Tuesday, May 17, 2011
Sunday, May 1, 2011
Almost to then end with my twelfth post for Life Drawing. I was gone for one day but from what I can tell we’ve been drawing a lot of face and head type things the last couple weeks. Which is fine with me because I feel that I lack skill and/or practice to add definite personality to the people I draw. For class this last week we talked about the importance and shape of the ear. When Amy demonstrated how to draw the basic shape of the ear she used straighter lines on the ear to show angles and turning points that I would have usually just rounded off. Pointing out where these points on the edge of the ear are has really helped added definition to the faces I draw. I also never knew how exactly the ‘swirls’ of the inner ear went around until Amy showed us in class. This has also helped me understand what the basic look of the ear should most likely be. Also I have been using plainer structures to help draw and map out my sketches. I have been doing a few warm up sketches before working a larger drawing.
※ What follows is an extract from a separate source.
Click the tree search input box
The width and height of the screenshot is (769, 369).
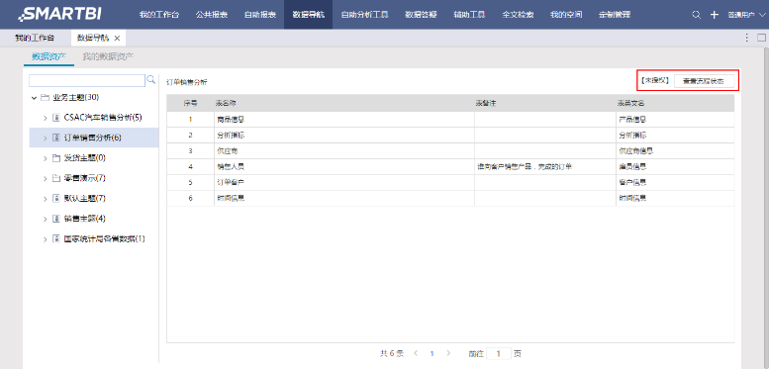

I think that the gesture drawings are becoming more and more necessary to my drawings because they help me map out and get used to the shape of whatever it is I’m drawing. The gesture drawings I do are mostly involving the basic shape of the skull and the vertical dividing line on the face, and most times I throw in the lips and eyes and a quick curve for the ear and just a few quick scratches for the nose. I have been blocking in small doses of value to help find the plains of the face.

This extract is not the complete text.